Geldiğimiz noktada, bu belge de verildiğine göre, tüm taraflar gitmeye hazırdır demektir. 28 Haziran’da paralel bir süreç başlayacak. İki masa kurulacak. Masanın birinde Kıbrıs Türk ve Kıbrıs Rum tarafları ile 3 garantör olacak, masanın yan tarafında da gözlemci sıfatıyla AB olacak. Diğer ikinci masa, iki toplum liderlikleri ve müzakere heyetlerinin masası olacak. 5’li masada sadece güvenlik garanti, ikili masada ise geriye kalan tüm konular birbiriyle ilintili olarak ele alınacak. Crans Montana’da her iki masa da canlı olacak, “bir konuyu halledelim diğerlerine sonra bakarız” mantığı söz konusu olmayacak.

“Sıfır asker sıfır garanti” söylemi bir kenara bırakılırsa, Crans Montana’da müzakere edebilmenin imkanı doğacak. Bu söylem, bir müzakere başlangıç noktası teşkil etmiyor. Hedef konferansta müzakere etmek olduğuna göre, bir müzakere başlangıç noktası oluşturmayan bu toptancı yaklaşımın, Kıbrıs Rum tarafı ve Yunanistan tarafından bir yana bırakılması gerekir.

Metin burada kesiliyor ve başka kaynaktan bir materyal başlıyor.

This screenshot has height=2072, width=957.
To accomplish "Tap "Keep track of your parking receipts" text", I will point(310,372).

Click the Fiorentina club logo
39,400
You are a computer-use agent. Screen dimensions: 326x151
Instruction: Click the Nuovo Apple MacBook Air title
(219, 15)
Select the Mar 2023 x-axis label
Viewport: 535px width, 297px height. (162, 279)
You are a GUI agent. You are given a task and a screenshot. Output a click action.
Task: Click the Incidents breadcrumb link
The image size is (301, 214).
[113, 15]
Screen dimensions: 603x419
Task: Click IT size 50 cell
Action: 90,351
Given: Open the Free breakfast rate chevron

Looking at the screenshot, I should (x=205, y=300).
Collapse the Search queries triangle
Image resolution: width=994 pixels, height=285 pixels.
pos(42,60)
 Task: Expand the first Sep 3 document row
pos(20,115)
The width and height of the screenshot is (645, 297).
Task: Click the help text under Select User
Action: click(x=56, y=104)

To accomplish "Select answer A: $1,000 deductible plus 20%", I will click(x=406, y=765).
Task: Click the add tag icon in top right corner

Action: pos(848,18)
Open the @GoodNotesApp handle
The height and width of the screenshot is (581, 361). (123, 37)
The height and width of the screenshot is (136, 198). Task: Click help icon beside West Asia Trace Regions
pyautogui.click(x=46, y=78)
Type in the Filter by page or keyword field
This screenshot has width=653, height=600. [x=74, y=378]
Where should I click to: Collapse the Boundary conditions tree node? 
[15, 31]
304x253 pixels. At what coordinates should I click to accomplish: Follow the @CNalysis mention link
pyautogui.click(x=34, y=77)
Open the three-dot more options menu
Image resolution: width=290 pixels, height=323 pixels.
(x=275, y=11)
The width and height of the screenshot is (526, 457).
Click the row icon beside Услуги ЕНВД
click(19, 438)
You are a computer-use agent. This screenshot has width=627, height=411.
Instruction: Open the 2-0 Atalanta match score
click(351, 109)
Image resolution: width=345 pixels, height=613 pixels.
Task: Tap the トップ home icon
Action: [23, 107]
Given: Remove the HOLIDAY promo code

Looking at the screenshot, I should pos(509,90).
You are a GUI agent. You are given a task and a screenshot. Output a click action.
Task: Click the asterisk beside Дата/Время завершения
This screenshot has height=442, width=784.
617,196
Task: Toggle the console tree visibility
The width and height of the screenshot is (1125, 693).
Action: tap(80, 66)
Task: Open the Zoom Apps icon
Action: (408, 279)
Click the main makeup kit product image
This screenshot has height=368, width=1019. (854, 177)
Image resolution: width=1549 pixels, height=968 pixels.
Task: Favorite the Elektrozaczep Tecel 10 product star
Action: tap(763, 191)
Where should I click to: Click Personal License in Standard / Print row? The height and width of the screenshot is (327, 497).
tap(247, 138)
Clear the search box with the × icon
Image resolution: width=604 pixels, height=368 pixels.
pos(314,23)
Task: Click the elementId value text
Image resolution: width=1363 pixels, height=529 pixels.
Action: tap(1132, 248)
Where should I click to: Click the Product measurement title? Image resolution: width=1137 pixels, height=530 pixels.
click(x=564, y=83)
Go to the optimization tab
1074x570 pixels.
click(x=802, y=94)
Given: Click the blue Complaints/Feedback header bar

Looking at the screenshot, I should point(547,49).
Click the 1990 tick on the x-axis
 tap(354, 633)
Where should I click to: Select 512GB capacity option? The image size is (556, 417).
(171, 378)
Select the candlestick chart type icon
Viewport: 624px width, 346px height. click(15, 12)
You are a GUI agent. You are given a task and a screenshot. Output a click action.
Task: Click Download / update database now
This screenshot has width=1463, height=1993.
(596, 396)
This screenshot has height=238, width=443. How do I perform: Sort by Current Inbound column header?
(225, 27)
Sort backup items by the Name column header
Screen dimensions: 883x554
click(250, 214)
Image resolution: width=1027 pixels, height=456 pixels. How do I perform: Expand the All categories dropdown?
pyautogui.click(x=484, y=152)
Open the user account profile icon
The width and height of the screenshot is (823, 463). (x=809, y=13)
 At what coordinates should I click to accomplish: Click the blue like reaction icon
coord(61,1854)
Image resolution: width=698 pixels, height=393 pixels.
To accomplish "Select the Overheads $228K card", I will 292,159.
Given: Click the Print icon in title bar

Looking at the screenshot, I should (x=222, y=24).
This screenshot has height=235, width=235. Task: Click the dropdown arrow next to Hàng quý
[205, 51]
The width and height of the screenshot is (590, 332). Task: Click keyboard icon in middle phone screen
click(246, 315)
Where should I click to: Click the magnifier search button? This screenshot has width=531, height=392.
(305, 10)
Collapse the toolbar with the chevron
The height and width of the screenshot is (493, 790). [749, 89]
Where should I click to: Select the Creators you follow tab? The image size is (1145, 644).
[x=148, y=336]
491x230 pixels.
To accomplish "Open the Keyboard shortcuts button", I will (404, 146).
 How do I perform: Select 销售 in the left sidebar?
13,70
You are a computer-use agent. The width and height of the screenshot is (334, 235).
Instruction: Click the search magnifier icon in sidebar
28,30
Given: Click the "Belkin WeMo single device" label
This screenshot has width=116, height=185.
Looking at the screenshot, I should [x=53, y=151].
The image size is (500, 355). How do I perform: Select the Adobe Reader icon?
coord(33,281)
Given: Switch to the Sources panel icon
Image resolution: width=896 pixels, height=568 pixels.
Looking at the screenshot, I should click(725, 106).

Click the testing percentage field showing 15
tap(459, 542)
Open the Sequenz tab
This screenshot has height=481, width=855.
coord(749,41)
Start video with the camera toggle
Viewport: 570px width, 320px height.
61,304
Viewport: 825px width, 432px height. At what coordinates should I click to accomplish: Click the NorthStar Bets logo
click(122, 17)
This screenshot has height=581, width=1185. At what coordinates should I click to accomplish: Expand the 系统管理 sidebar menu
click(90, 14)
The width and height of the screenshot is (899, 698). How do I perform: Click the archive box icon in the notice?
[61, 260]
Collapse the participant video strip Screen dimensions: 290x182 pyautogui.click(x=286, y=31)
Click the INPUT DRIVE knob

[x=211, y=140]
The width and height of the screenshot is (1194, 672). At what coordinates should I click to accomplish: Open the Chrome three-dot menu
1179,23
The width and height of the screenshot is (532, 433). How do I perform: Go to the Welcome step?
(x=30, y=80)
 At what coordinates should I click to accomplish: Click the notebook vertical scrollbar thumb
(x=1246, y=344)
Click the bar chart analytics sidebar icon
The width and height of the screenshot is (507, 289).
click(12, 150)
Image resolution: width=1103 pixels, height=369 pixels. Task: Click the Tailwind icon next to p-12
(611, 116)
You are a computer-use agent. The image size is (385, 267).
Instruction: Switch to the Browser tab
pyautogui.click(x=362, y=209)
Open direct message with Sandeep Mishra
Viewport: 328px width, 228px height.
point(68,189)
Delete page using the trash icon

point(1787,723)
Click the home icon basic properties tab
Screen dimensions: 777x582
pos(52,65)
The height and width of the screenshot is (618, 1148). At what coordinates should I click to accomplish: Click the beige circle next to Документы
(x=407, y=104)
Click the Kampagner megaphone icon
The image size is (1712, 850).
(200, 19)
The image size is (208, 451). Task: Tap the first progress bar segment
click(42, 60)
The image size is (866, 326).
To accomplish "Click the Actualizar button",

Bizim için yaratılacak güven duygusunun diğer taraf için tehdit algısı oluşturmasın dedik ama, Kıbrıs Türk toplumunun güvenlik ihtiyacı yoktur demedik. Kıbrıs Türk toplumunun büyük çoğunluğu Türkiye’nin güvencesini şart görüyor. Bu bariz gerçeklik ışığında, var olan güvenlik ve garanti sistemini günümüze nasıl adapte edebiliriz ki her iki taraf da kendini huzur ve güvenlik içinde hissedebilsin? Mesele budur. Kıbrıs Konferansı’nda bunun arayışı olacağız. Bunun sağlanabilmesi Yunanistan ve Türkiye’nin de ciddi katkısını gerektiriyor. Kıbrıs’ın iki tarafı olarak 2 yıllık süreçte bir çok konuda çözümler üretmeyi başardık, hala çözüm bekleyen hususlar vardır ama iyi mesafe aldığımız yadsınamaz. Şimdi tüm bu konularda kararlılık ve çözüm istekliliği ile süreci sonuca vardırmak gerekiyor. Biz bu kararlılıkla gideceğiz, temenni ediyoruz ki bu kararlı yaklaşımımız karşılıksız kalmasın”.